Even as concerns over a trade war are sending U.S. stocks tumbling, the private tech market is holding up for now, said Henry Ellenbogen, who invests in public and private companies at T. Rowe Price Group.

"I suspect if this were to continue for six months, or if we really go into a bear market, it would clearly spill over into the private markets," said Ellenbogen, who runs the firm's $25 billion New Horizons Fund, in an interview this week at J.P. Morgan Chase's [r]Evolution conference in Half Moon Bay, CA.

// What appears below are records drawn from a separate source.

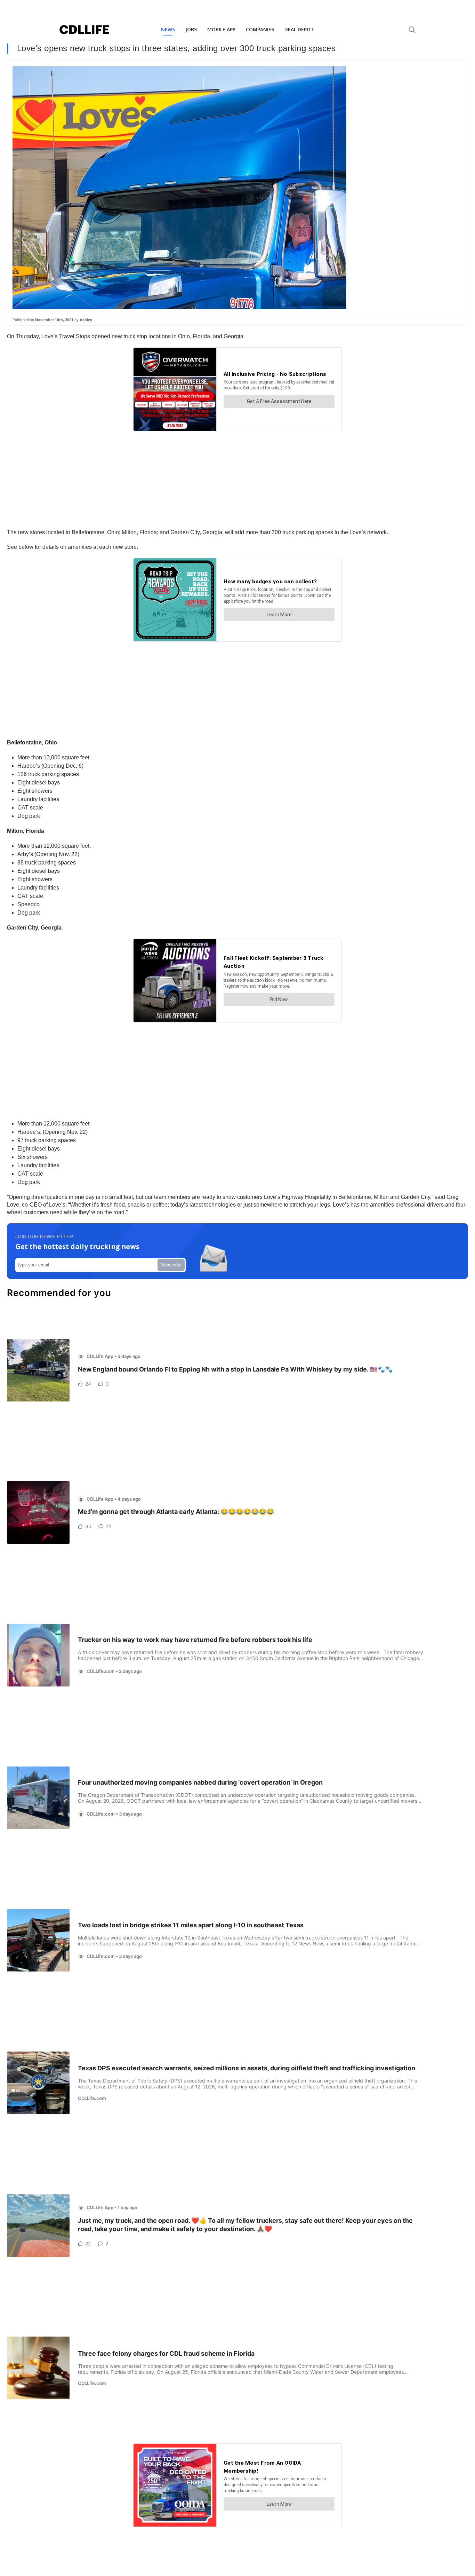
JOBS (191, 29)
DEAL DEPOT (299, 29)
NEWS (168, 29)
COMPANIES (260, 29)
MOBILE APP (221, 29)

Ellenbogen built a name for himself in Silicon Valley over the past decade by taking substantial stakes in later-stage start-ups and holding them through their IPOs and beyond. Such investments include Twitter, GrubHub, Workday and Atlassian, and he continues to make new bets. In September, Ellenbogen's fund led a $90 million investment in software start-up PagerDuty.

The New Horizons Fund has gotten punished with the rest of the market of late, down about 10 percent since mid-September. But it's still up 13 percent this year, while the S&P 500 has gained 2.1 percent and the Russell 2000 Growth Index is down.

Henry Ellenbogen, chief investment officer of U.S. equity growth for T. Rowe Price Group Inc., arrives for the morning sessions during the Allen & Co. Media and Technology conference in Sun Valley, Idaho, U.S., on Friday, July 14, 2017.
Bloomberg | Bloomberg | Getty Images

Ellenbogen said that if the sell-off in the public market continues, he's likely to view it as a buying opportunity and put more capital to work. Prior to the recent downturn, stocks were in the midst of an almost decade-long bull market.

"Coming into '18, we were concerned about where we were in the market cycle," Ellenbogen said. "We did put together what we call a shopping list. There were a number of companies we like a great deal that we'd like to buy more."